LE MERLE COULEUR DE ROSE[1]

Tous les ornithologistes qui ont fait mention de ce merle[NdÉ 1] n’en ont parlé que comme d’un oiseau rare, étranger, peu connu, que l’on ne voyait qu’à son passage, et dont on ignorait la véritable patrie. M. Linnæus est le seul qui nous apprenne qu’il habite la Laponie et la Suisse[2], mais il ne nous dit rien de ce qu’il y fait, de ses amours, de son nid, de sa ponte, de sa nourriture, de ses voyages, etc. Aldrovande, qui a parlé le premier des merles couleur de rose, dit seulement qu’ils paraissent quelquefois dans les campagnes des environs de Bologne, où ils sont connus des oiseleurs sous le nom d’étourneaux de mer, qu’ils se posent sur les tas de fumier[3], qu’ils prennent beaucoup de graisse, et que leur chair est un bon manger ; on en a vu deux en Angleterre que M. Edwards suppose y avoir été portés par quelque coup de vent[4] ; nous en avons observé plusieurs en Bourgogne, lesquels avaient été pris dans le temps du passage, et il est probable qu’ils poussent leurs excursions jusqu’en Espagne, s’il est vrai, comme le dit M. Klein, qu’ils aient un nom dans la langue espagnole[5].

Le plumage du mâle est distingué : il a la tête, le cou, les pennes des ailes et de la queue noires avec des reflets brillants qui jouent entre le vert et le pourpre ; la poitrine, le ventre, le dos, le croupion et les petites couvertures des ailes sont d’une couleur de rose de deux teintes, l’une plus claire et l’autre plus foncée, avec quelques taches noires répandues çà et là sur cette espèce de scapulaire qui descend par-dessus jusqu’à la queue, et par-dessous jusqu’au bas-ventre exclusivement : outre cela, la tête a pour ornement une espèce de huppe qui se jette en arrière comme celle du jaseur, et qui doit faire un bel effet lorsque l’oiseau la relève.

Le bas-ventre, les couvertures inférieures de la queue et les jambes, sont d’une couleur rembrunie ; le tarse et les doigts d’un orangé terne ; le bec mi-partie de noir et de couleur de chair ; mais la distribution de ces couleurs semble n’être point fixe en cette partie, car dans les individus que nous avons observés et dans ceux d’Aldrovande, la base du bec était noirâtre et tout le reste couleur de chair ; au lieu que, dans les individus observés par M. Edwards, c’était la pointe du bec qui était noire, et ce noir se changeait par nuances en un orangé terne qui était la couleur de la base du bec et celle des pieds.
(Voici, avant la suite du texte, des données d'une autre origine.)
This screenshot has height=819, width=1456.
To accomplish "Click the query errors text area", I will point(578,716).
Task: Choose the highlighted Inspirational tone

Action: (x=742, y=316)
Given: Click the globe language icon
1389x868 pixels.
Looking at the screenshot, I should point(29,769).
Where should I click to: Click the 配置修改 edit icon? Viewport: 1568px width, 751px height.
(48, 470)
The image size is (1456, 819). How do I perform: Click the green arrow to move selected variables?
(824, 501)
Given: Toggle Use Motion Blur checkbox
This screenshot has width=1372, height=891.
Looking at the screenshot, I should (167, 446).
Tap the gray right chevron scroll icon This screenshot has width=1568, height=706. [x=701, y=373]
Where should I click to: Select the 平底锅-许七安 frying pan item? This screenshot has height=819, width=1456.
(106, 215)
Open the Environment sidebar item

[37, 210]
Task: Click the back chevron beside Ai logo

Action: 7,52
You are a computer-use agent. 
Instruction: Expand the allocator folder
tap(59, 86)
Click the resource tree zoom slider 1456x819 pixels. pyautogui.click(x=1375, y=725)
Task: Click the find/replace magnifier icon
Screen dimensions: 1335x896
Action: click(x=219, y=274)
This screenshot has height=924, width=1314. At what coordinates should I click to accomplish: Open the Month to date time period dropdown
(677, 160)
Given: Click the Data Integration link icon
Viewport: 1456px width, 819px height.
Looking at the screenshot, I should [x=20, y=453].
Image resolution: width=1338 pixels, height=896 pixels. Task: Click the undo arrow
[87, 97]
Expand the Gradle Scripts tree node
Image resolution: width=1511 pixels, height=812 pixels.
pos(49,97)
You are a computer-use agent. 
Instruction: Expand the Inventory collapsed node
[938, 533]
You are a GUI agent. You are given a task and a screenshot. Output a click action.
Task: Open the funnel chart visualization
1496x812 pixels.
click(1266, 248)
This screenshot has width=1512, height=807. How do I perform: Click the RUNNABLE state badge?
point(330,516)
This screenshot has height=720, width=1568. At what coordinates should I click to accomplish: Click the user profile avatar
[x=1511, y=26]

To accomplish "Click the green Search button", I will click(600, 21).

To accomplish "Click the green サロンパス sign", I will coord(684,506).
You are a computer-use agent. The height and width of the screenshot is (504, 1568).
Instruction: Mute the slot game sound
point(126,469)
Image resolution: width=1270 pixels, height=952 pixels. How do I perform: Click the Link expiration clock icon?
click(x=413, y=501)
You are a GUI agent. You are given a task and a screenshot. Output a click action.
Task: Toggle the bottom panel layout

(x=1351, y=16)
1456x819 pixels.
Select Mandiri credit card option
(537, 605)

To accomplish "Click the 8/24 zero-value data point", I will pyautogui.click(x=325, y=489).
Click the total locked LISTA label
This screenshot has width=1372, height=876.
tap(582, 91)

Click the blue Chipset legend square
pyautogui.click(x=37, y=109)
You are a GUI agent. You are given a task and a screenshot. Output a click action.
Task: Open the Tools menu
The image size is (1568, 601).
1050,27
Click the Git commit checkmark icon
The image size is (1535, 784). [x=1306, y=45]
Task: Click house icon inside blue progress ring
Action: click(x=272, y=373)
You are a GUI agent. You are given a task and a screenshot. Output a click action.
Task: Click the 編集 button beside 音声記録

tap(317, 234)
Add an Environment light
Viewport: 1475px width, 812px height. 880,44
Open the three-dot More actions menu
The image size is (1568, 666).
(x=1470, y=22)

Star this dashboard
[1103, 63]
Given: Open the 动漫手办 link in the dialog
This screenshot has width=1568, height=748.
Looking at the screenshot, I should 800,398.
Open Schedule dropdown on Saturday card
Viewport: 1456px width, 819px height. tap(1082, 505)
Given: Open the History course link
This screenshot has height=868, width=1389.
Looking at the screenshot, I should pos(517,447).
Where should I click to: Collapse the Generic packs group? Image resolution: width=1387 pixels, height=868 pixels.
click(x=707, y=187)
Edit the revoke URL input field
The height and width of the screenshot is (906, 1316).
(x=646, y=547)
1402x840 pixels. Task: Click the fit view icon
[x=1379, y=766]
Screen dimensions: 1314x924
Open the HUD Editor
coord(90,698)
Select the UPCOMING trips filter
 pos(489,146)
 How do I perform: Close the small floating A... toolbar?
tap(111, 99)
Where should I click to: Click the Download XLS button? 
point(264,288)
Le dessous de la queue paraît comme marbré, effet produit par la couleur de ses couvertures inférieures, qui sont noirâtres et terminées de blanc.

La femelle a la tête noire comme le mâle, mais non pas le cou ni les pennes de la queue et des ailes, qui sont d’une teinte moins foncée ; les couleurs du scapulaire sont aussi moins vives.

Cet oiseau est plus petit que notre merle ordinaire, il a le bec, les ailes, les pieds et les doigts plus longs à proportion ; il a beaucoup plus de rapports de grandeur, de conformation et même d’instinct avec le merle à plastron blanc, car il est voyageur comme lui ; cependant il faut avouer que l’un des merles couleur de rose qui a été tué en Angleterre allait de compagnie avec les merles à bec jaune. Sa longueur, prise de la pointe du bec jusqu’au bout de la queue, est de sept pouces trois quarts, et, jusqu’au bout des ongles, de sept pouces et demi ; il en a treize à quatorze de vol, et ses ailes, dans leur repos, atteignent presque l’extrémité de la queue[6].


Notes de Buffon
  1. En latin, turdus roseus, merula rosea, avis incognito. Les oiseleurs des environs de Bologne l’appellent storno marino ; en espagnol, tordos ; en anglais, the roze or carnation-coloured-ouzel ; en allemand, haarkopfige-drossel. M. Brisson en a fait sa vingtième grive, t. II, p. 250.
  2. Syst. nat., édit. X, p. 170.
  3. Ornithologia, t. II, p. 626 et 627.
  4. Voyez son Histoire des oiseaux, ire partie, planche 20 ; et les additions, ive partie, p. 222.
  5. Ordo Avium, p. 71, no 37.
  6. Voici ses autres dimensions : la queue a 3 pouces, le bec environ 13 lignes, le pied 14, et le doigt du milieu de 14 à 15.
Notes de l’éditeur
  1. Merula rosea Naum. [Note de Wikisource : actuellement Pastor roseus Linnæus, vulgairement étourneau roselin].